[Text provided]
Projection

Mathematical technique for removing unwanted components from model vectors

Overview

In the context of AI and specifically in modifying model behavior, projection is a mathematical technique used to remove unwanted components from a [vector] representing the model's activity, particularly to change how a model processes harmful prompts. It involves calculating the component of a vector (representing model activations) that is parallel to a specified [refusal direction] and subtracting this component, such that the resulting vector no longer has any component pointing in the refusal direction.

What is Projection?

Mathematically removing the [refusal direction] to modify AI behavior

  • A technique to eliminate a specific component of a vector
  • Used to modify how AI models behave and respond to harmful prompts
  • Identifies and subtracts the part of a vector aligned with an undesirable direction

How Does it Work?

  • The activation vector is treated as an arrow in a multi-dimensional space, representing how the model is processing
  • A [refusal direction] vector indicates the model's unwanted response
  • Projection calculates how much the activation aligns with the refusal direction, by finding its "shadow" onto the vector
  • By subtracting that "shadow", we remove the response, and it allows for the model to respond in a new way

Mathematical Formula

The projection of an activation vector h onto a refusal direction d_refusal is calculated as:

proj_(d_refusal)(h) = (h · d_refusal) d_refusal

[Task list]
a – List the section headings that appear under the title of the projection text.
b – In the projection text, what part of the activation vector is subtracted so that the resulting vector no longer points in the refusal direction?
The rows that come next have no connection to the projection text.

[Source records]
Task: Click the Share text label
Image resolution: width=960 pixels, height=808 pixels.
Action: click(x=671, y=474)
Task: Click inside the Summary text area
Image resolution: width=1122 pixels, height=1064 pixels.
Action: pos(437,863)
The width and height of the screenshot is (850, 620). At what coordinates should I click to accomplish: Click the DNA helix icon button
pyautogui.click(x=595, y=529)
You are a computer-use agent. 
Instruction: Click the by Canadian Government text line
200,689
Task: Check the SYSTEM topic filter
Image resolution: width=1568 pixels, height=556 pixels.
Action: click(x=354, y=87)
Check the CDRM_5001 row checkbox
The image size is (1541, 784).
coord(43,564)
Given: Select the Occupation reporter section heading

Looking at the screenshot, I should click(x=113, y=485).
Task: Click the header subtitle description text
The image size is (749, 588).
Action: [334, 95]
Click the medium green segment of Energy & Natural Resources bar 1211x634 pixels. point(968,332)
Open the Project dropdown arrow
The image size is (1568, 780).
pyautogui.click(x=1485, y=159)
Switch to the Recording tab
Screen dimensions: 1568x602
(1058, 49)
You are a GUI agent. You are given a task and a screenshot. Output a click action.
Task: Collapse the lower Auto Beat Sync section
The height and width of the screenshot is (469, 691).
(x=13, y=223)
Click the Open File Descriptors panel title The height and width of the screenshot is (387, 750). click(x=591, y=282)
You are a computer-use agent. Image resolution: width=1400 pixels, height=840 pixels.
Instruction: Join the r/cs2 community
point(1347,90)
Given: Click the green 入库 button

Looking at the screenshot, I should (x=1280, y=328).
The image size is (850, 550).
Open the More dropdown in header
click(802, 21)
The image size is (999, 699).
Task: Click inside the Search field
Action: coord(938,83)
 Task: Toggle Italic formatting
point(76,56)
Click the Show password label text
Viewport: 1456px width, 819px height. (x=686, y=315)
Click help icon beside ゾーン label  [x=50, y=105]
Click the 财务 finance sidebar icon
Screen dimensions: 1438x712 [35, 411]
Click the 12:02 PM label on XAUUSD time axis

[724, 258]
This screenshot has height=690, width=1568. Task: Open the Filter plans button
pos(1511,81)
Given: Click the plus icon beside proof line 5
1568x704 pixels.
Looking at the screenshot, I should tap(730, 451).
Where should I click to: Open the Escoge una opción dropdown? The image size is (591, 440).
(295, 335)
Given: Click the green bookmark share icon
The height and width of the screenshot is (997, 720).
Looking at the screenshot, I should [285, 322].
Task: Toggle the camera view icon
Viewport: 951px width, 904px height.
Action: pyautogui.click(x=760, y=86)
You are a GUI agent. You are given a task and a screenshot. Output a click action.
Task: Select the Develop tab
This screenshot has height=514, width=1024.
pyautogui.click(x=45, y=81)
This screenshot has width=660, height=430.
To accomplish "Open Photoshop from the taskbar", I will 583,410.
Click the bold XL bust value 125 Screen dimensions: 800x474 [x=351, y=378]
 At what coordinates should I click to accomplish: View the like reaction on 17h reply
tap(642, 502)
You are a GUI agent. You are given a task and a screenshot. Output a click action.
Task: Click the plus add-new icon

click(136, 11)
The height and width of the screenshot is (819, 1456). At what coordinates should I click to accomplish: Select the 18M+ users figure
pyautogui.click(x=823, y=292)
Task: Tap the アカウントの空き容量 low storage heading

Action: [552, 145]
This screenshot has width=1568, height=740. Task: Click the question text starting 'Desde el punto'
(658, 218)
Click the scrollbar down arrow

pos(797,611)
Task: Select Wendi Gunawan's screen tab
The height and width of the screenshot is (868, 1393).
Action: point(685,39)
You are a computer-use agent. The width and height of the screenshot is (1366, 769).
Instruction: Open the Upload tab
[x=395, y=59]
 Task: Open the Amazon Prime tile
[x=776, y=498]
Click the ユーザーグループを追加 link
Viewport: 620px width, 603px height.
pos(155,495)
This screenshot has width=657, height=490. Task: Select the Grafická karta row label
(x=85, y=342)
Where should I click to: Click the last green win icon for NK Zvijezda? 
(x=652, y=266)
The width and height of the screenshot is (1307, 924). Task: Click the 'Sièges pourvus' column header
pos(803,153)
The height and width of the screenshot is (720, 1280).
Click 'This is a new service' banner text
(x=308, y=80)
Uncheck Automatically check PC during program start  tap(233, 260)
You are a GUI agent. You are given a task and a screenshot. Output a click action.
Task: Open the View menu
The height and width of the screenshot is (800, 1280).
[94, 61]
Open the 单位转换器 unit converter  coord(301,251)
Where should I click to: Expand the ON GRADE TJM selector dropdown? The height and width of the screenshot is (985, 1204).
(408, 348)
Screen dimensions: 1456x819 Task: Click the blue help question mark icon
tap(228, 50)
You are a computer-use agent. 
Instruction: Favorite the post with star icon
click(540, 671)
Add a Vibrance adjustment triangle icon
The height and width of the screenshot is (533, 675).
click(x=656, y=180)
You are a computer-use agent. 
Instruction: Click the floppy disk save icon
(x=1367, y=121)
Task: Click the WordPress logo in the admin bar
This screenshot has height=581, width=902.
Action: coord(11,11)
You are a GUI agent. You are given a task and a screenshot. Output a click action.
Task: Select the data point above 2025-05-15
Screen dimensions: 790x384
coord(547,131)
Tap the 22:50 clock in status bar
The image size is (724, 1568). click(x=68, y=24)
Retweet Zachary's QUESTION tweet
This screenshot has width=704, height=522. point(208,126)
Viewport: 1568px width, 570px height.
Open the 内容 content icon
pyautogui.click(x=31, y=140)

[Solutions]
a – Overview; What is Projection?; How Does it Work?; Mathematical Formula

b – The component of the vector that is parallel to the refusal direction is subtracted.